HBR Guide to Persuasive Presentations is a very different beast from Slide:ology and Resonate. The size of the book is something you can readily throw in a backpack or purse, rather than the oversized trade paperback of the predecessors. The production is spare. The pages and pictures are all black and white. The contrast to the visually lush reading experience of Slide:ology or Resonate is dramatic. For me, Persuasive Presentations was less, well, persuasive because it didn’t have that depth and intensity.
As an academic, I’m disappointed that when Duarte talks about research and gives examples, you’re on your own to try your luck with Google to find them. There are no references or URLs anywhere in this book. I’m hoping that this might be remedied in the ebook, but the product description makes it appear that the ebook’s advantage is a video rather than links.
Each section is short. Each one is about the length of a blog post. It’s similar to my own Presentation Tips, which started life as a series of blog posts. Some sections have been put up as blog posts on the Harvard Business Review website, and because they can use colour, they look much better than they do in the book itself.

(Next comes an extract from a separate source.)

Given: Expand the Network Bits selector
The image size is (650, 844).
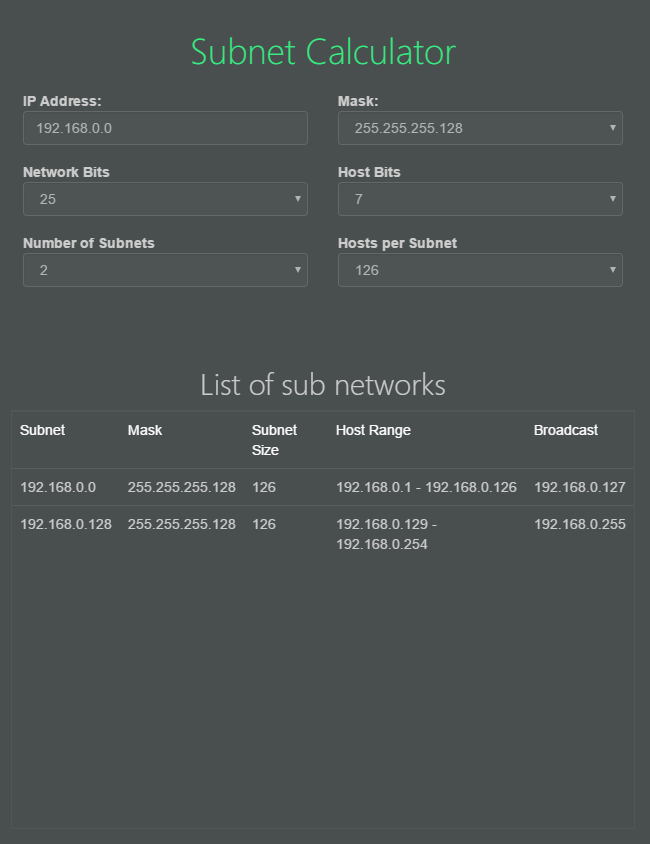Looking at the screenshot, I should (165, 199).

Despite the brevity, Duarte makes this a more personal book than her previous ones in many cases. She sprinkles personal anecdotes throughout. I get the impression that she’s gained a lot more experiences to share as she’s transitioned from a “behind the scenes” presentation designer to an “on the stage” keynote presenter.
If you have not bought either of Nancy Duarte’s previous books, Persuasive Presentations is excellent value: you can get this one for less than half the price of the other two combined. But this is not a “must own” like Slide:ology and Resonate are. HBR Guide to Persuasive Presentations informed me, but it didn’t delight me.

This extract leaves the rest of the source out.